(EXTRACTED DATA)

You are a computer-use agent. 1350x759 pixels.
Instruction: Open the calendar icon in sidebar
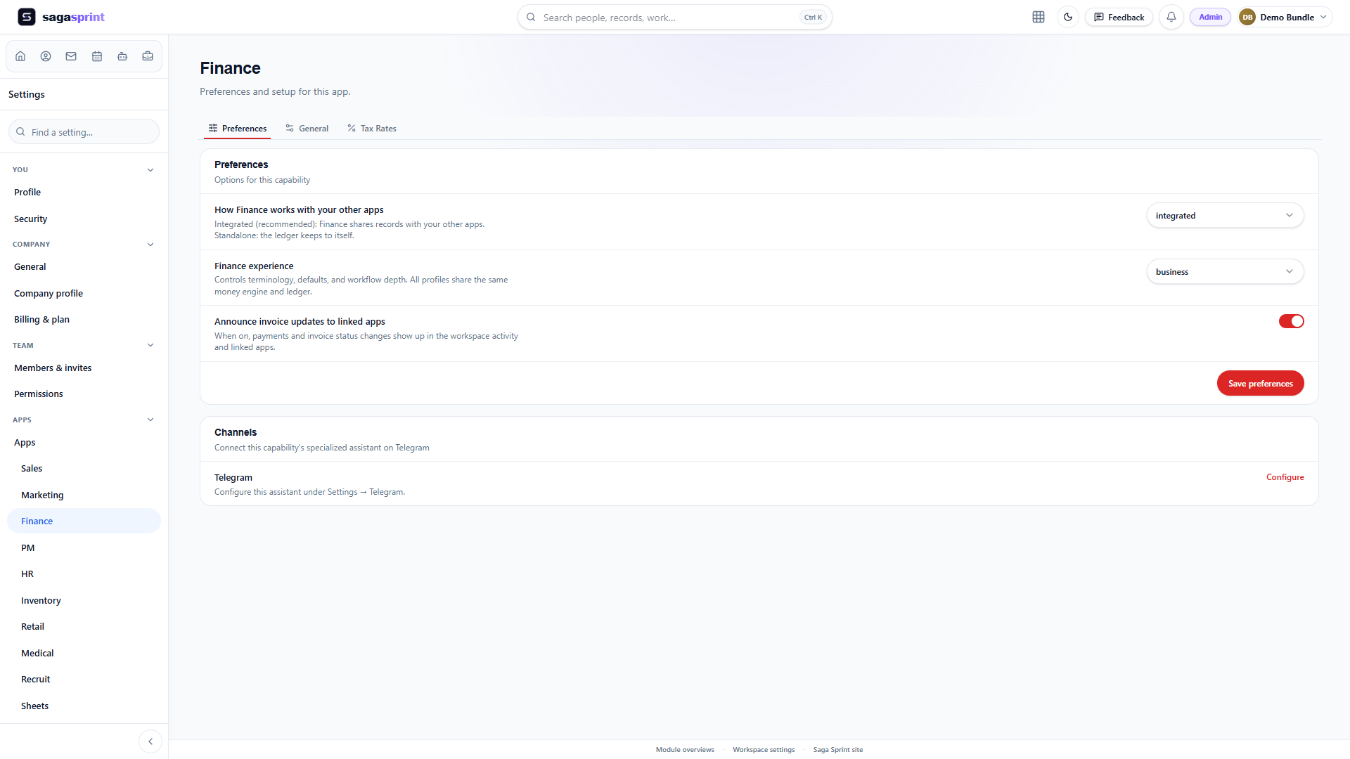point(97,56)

(End EXTRACTED DATA)
(EXTRACTED DATA)

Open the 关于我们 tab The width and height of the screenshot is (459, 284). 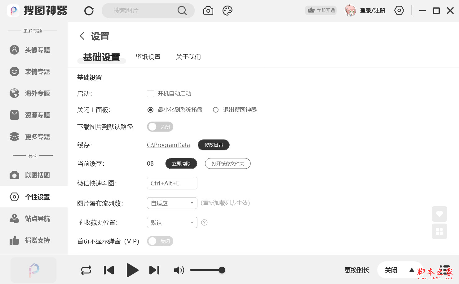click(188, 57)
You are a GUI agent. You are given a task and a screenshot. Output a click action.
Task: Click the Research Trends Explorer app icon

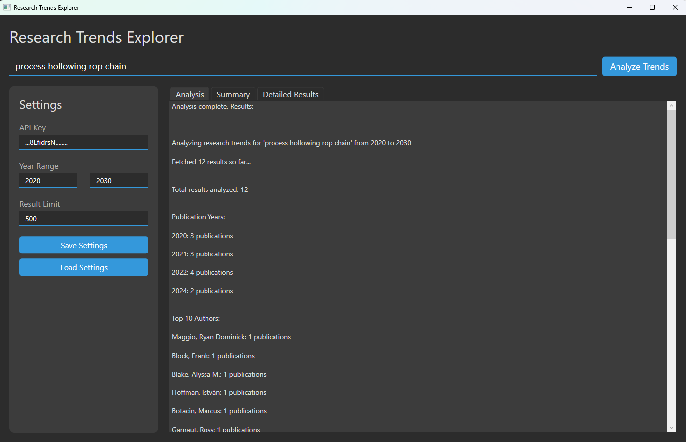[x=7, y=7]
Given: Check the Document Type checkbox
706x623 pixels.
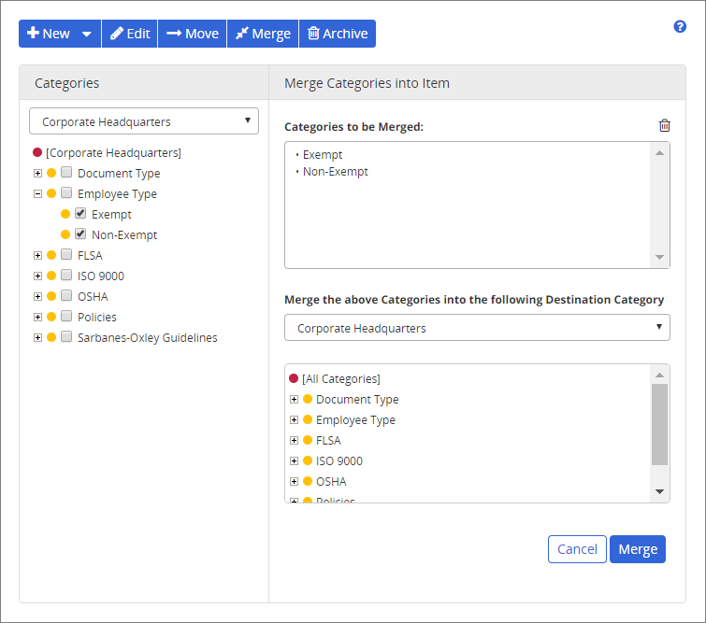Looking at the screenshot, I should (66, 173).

(End EXTRACTED DATA)

§ **EXERCISE OBJECTIVE**
Throughout the data, tally the lines that hold the string "agent" and report the tally alone.

§ **RESPONSE AREA**
2